▶ [Stored data entries]:
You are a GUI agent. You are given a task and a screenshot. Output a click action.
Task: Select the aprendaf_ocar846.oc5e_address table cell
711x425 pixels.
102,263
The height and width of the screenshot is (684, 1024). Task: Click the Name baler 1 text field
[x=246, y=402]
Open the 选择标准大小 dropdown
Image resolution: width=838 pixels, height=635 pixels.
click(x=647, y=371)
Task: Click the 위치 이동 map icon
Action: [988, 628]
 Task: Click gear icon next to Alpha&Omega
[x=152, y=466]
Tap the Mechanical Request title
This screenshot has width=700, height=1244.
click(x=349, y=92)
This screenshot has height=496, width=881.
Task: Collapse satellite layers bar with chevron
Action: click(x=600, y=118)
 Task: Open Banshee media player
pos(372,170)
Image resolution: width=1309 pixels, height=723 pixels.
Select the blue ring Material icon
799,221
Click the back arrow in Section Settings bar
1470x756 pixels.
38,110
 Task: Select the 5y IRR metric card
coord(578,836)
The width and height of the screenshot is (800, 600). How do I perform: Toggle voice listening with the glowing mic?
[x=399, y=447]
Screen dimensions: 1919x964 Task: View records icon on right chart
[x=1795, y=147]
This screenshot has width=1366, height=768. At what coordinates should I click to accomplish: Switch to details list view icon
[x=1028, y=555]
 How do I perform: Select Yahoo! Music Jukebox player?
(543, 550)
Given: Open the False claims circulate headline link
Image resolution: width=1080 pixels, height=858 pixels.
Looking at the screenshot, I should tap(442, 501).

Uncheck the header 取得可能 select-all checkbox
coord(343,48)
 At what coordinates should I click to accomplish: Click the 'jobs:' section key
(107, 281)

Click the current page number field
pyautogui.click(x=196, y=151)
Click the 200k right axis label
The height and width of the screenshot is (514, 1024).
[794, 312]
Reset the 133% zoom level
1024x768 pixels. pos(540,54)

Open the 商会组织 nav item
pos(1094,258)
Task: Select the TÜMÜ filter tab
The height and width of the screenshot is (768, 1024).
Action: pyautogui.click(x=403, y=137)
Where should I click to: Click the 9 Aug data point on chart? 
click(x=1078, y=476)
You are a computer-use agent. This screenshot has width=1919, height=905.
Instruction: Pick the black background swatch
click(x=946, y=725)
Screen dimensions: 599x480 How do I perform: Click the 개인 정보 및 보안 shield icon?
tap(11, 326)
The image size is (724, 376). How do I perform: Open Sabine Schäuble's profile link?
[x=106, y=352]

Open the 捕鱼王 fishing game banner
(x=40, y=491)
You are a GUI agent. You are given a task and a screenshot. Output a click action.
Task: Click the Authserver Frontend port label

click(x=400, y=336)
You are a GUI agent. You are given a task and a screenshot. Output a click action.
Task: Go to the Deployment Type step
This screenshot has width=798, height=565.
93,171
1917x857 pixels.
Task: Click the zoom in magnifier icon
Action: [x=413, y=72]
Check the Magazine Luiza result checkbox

▶ [TASK INSTRUCTIONS]: Copy out all the entries shown above, character for character.

▶ [REPLY TO THE TASK]:
You are a GUI agent. You are given a task and a screenshot. Output a click action.
Task: Select the aprendaf_ocar846.oc5e_address table cell
711x425 pixels.
102,263
The height and width of the screenshot is (684, 1024). Task: Click the Name baler 1 text field
[x=246, y=402]
Open the 选择标准大小 dropdown
Image resolution: width=838 pixels, height=635 pixels.
click(x=647, y=371)
Task: Click the 위치 이동 map icon
Action: [988, 628]
 Task: Click gear icon next to Alpha&Omega
[x=152, y=466]
Tap the Mechanical Request title
This screenshot has width=700, height=1244.
click(x=349, y=92)
This screenshot has height=496, width=881.
Task: Collapse satellite layers bar with chevron
Action: click(x=600, y=118)
 Task: Open Banshee media player
pos(372,170)
Image resolution: width=1309 pixels, height=723 pixels.
Select the blue ring Material icon
799,221
Click the back arrow in Section Settings bar
1470x756 pixels.
38,110
 Task: Select the 5y IRR metric card
coord(578,836)
The width and height of the screenshot is (800, 600). How do I perform: Toggle voice listening with the glowing mic?
[x=399, y=447]
Screen dimensions: 1919x964 Task: View records icon on right chart
[x=1795, y=147]
This screenshot has width=1366, height=768. At what coordinates should I click to accomplish: Switch to details list view icon
[x=1028, y=555]
 How do I perform: Select Yahoo! Music Jukebox player?
(543, 550)
Given: Open the False claims circulate headline link
Image resolution: width=1080 pixels, height=858 pixels.
Looking at the screenshot, I should tap(442, 501).

Uncheck the header 取得可能 select-all checkbox
coord(343,48)
 At what coordinates should I click to accomplish: Click the 'jobs:' section key
(107, 281)

Click the current page number field
pyautogui.click(x=196, y=151)
Click the 200k right axis label
The height and width of the screenshot is (514, 1024).
[794, 312]
Reset the 133% zoom level
1024x768 pixels. pos(540,54)

Open the 商会组织 nav item
pos(1094,258)
Task: Select the TÜMÜ filter tab
The height and width of the screenshot is (768, 1024).
Action: pyautogui.click(x=403, y=137)
Where should I click to: Click the 9 Aug data point on chart? 
click(x=1078, y=476)
You are a computer-use agent. This screenshot has width=1919, height=905.
Instruction: Pick the black background swatch
click(x=946, y=725)
Screen dimensions: 599x480 How do I perform: Click the 개인 정보 및 보안 shield icon?
tap(11, 326)
The image size is (724, 376). How do I perform: Open Sabine Schäuble's profile link?
[x=106, y=352]

Open the 捕鱼王 fishing game banner
(x=40, y=491)
You are a GUI agent. You are given a task and a screenshot. Output a click action.
Task: Click the Authserver Frontend port label

click(x=400, y=336)
You are a GUI agent. You are given a task and a screenshot. Output a click action.
Task: Go to the Deployment Type step
This screenshot has width=798, height=565.
93,171
1917x857 pixels.
Task: Click the zoom in magnifier icon
Action: [x=413, y=72]
Check the Magazine Luiza result checkbox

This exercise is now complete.